Павлик притронулся к своей медали и кивнул.
Пока Настя ждала на улице, Сашка заскочил попрощаться с гостеприимными хозяевами ночлега и оставить им свой адрес. На остановку шли, взявшись за руки, а потом стояли чуть впереди автобуса, отдельно от кучки пассажиров, собиравшихся в райцентр.
- Ух, и глазища… Только все в слёзках… Дай вытру – и Саша прижался губами сначала к одной щеке, потом ко второй, – вот так лучше.
Настя положила обе руки и голову на Сашкину грудь. Он обнял и её и стал шептать:
- Родители меня тоже ждут, мама просила, чтобы я не задерживался. Я как только приеду, сразу тебе напишу. А хочешь, прямо в поезде начну писать письмо, хочешь?
Девушка не ответила, только закивала головой, все еще пытаясь успокоиться.
- Ну вот, и потом буду писать часто-часто…
Настя оторвала голову и посмотрела вверх на Сашу, долго не решаясь спросить:
- А когда приедешь?
- Сейчас я не могу тебе это сказать. Ты же понимаешь – два года служил. Нужно понять, что там дома…

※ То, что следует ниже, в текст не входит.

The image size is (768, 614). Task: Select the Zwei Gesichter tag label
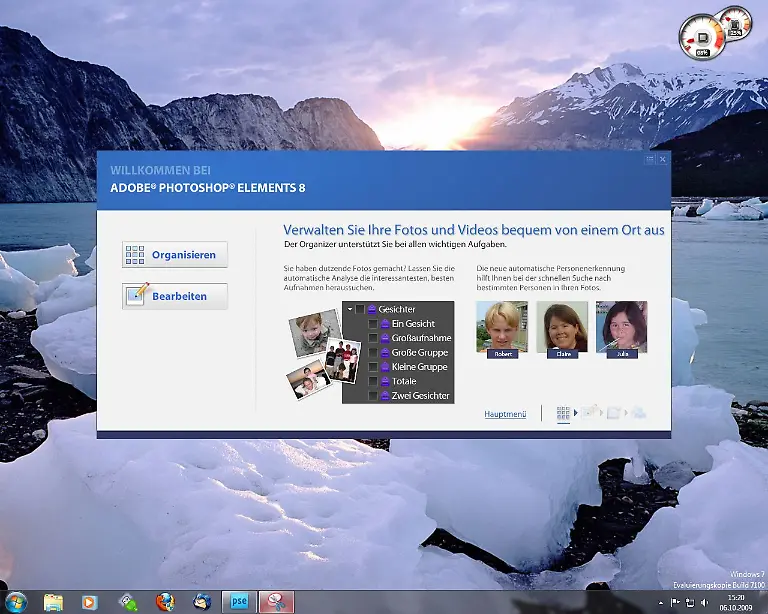[x=421, y=396]
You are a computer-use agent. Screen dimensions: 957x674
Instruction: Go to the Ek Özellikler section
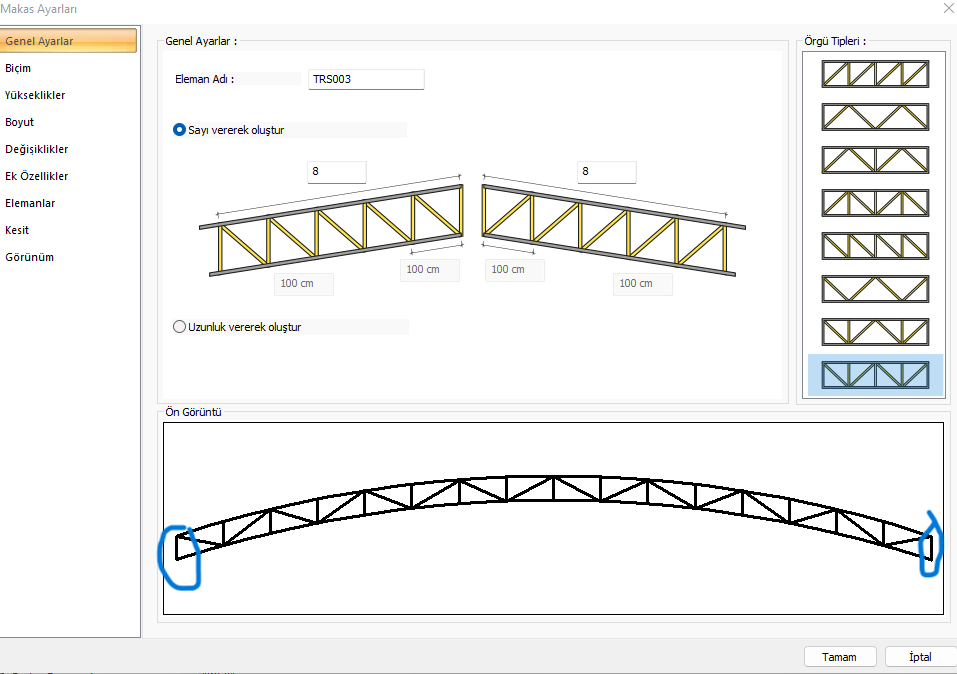[36, 176]
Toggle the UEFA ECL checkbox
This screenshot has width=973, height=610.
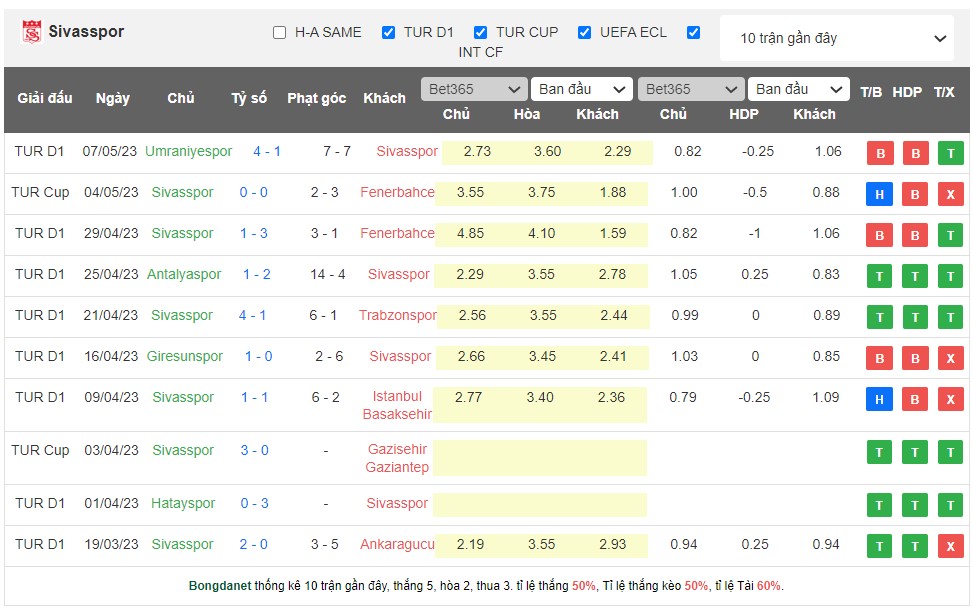585,32
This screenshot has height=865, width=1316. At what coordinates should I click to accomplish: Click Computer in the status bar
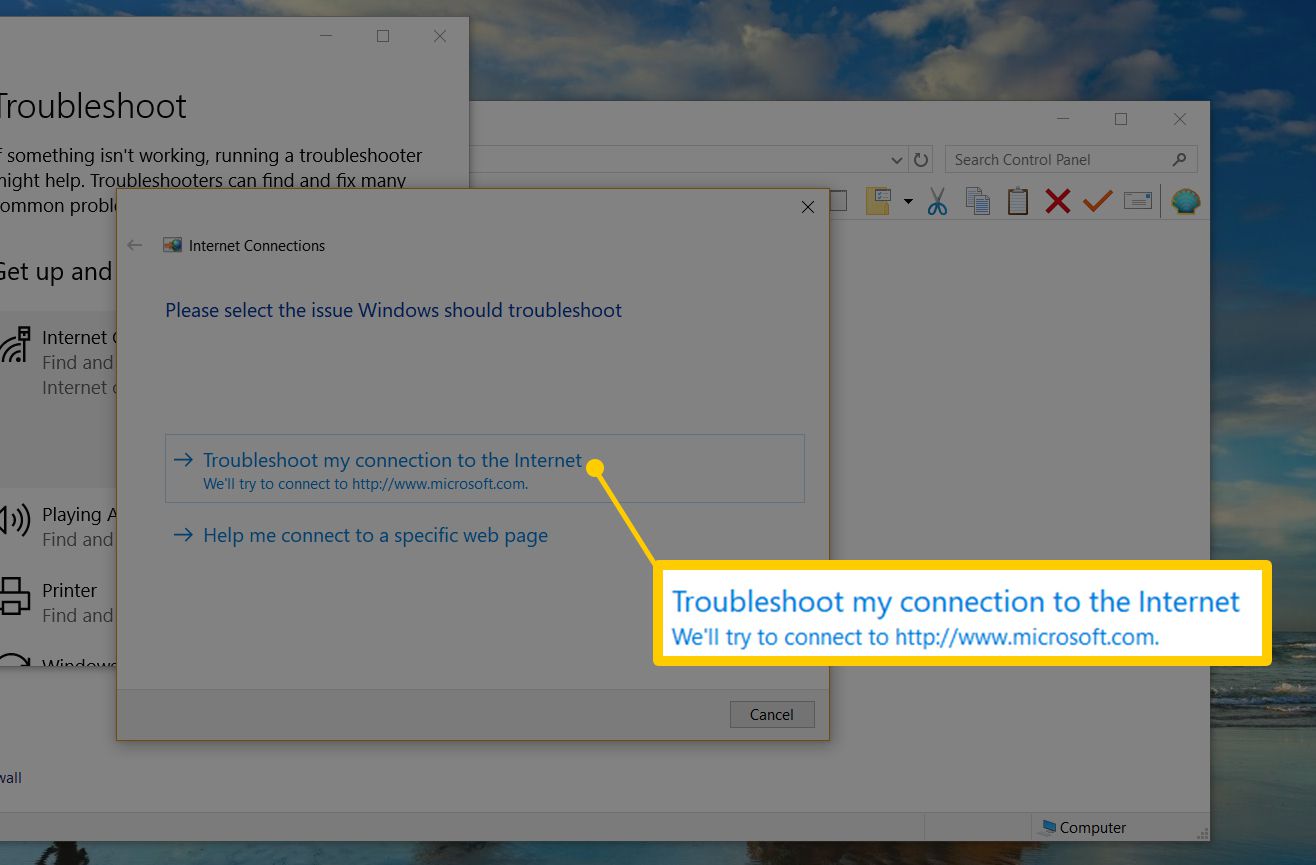point(1083,827)

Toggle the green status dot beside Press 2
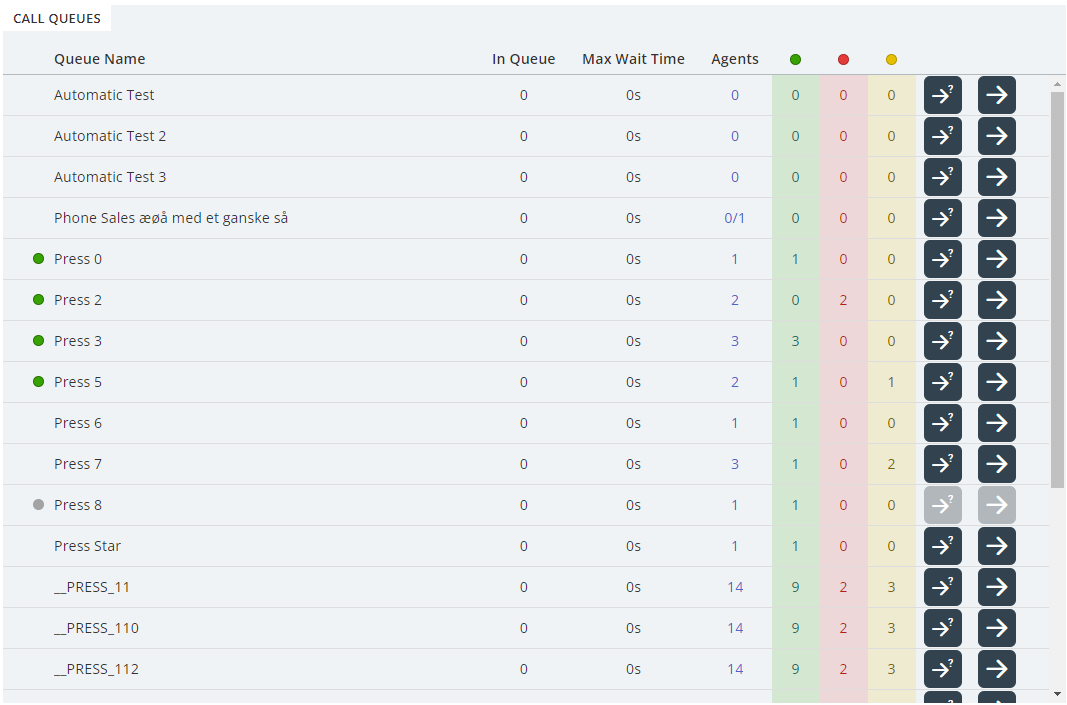click(x=39, y=300)

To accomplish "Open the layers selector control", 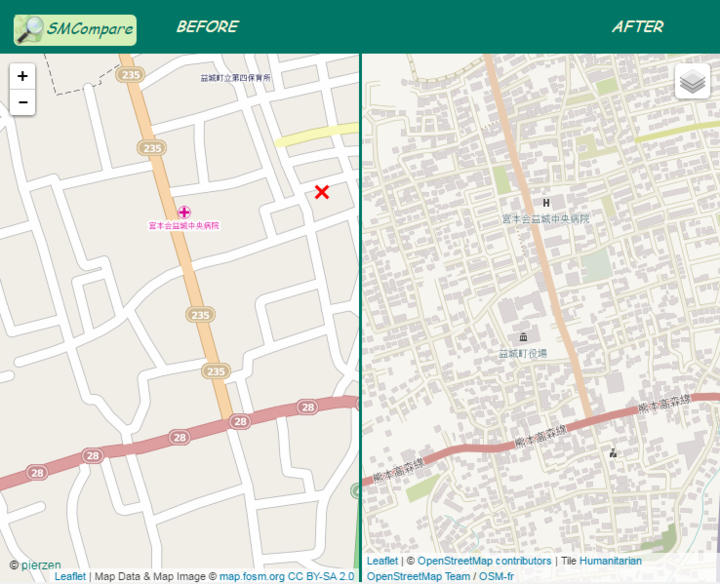I will tap(692, 81).
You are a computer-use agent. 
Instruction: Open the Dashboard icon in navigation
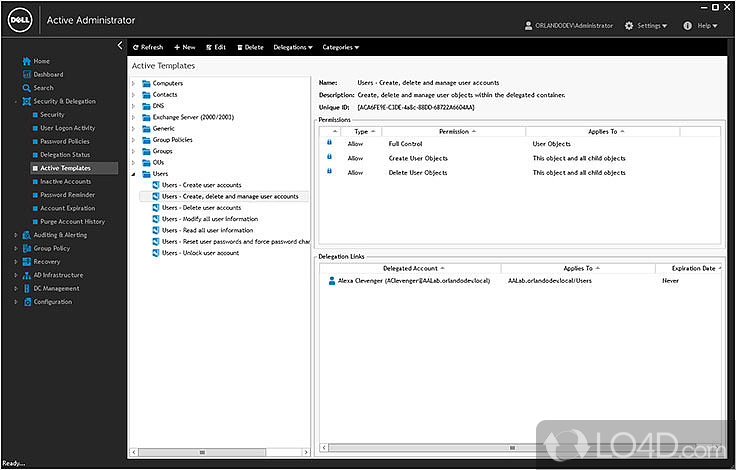coord(25,74)
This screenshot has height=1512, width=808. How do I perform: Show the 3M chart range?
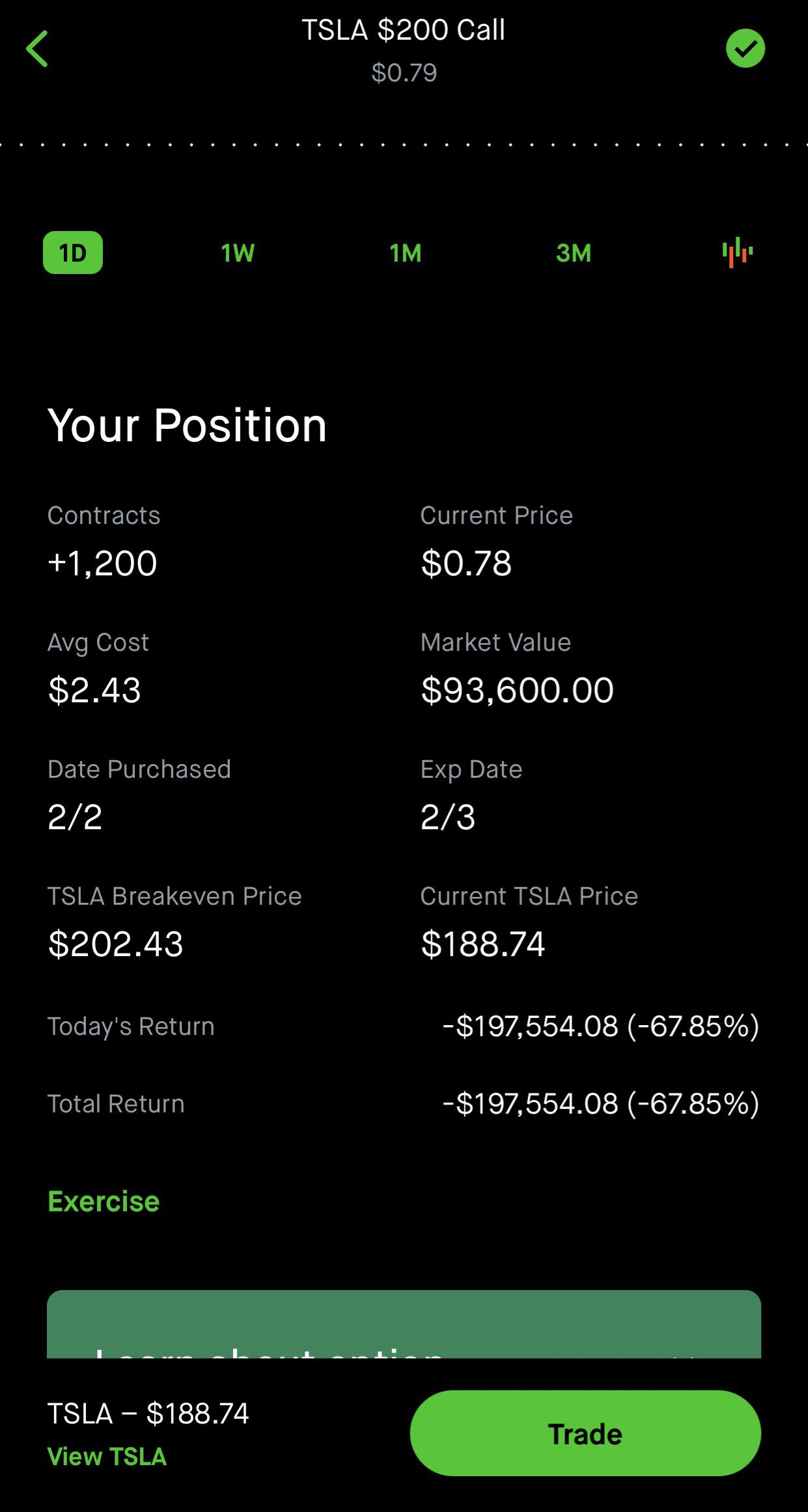(574, 253)
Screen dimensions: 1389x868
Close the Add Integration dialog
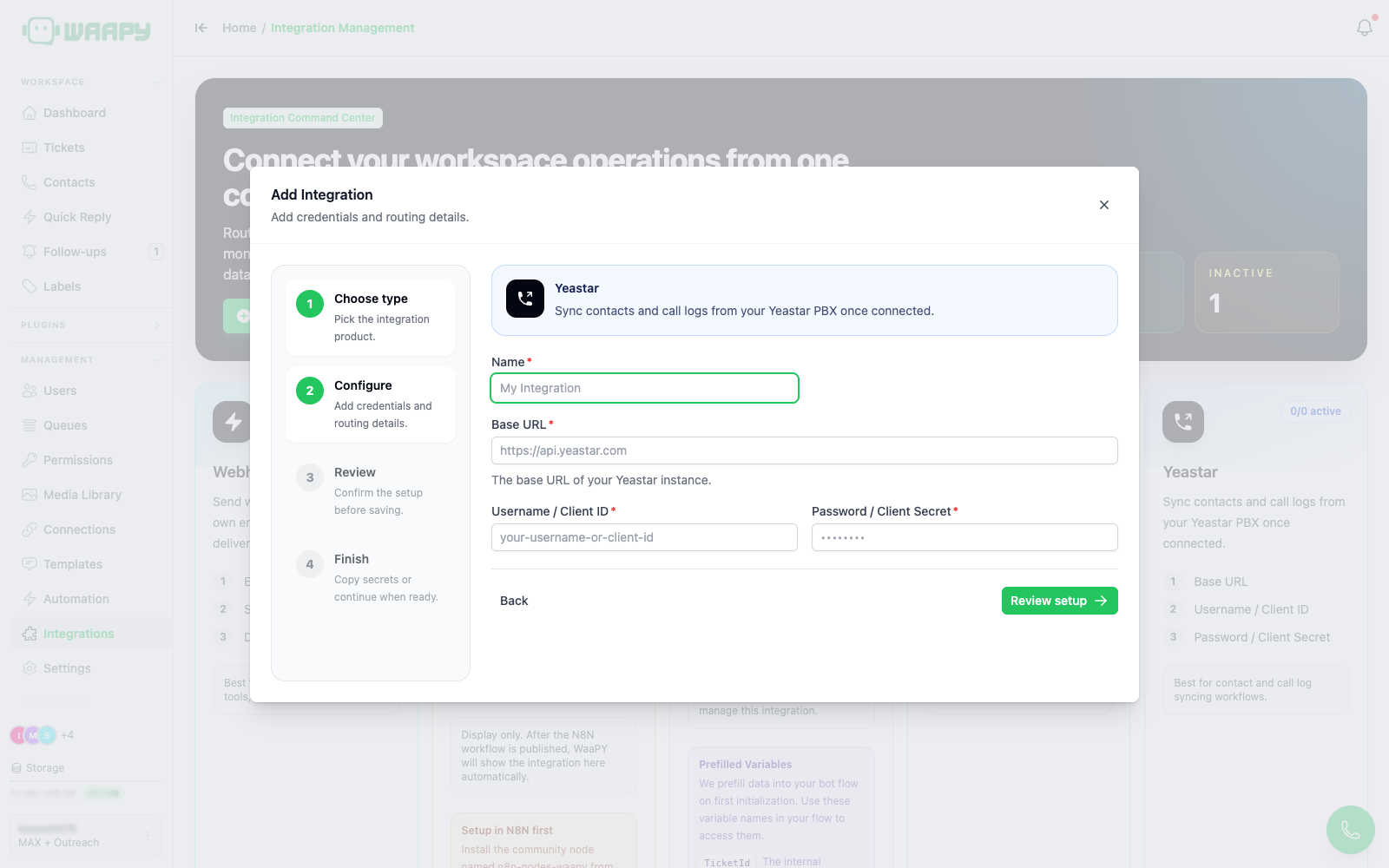(x=1104, y=205)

- Но ты же приедешь? – в словах чувствовалась и тревога, и мольба, и сокровенное девичье желание всегда быть рядом с любимым.
- Не знаю – улыбнулся Сашка и сразу же добавил, - если только будешь сильно-сильно меня ждать.
- Я буду, буду!
Сашка прижал Настю к себе. Так они и стояли, пока Иван, задержавший отъезд на несколько минут, дважды надавил на сигнал.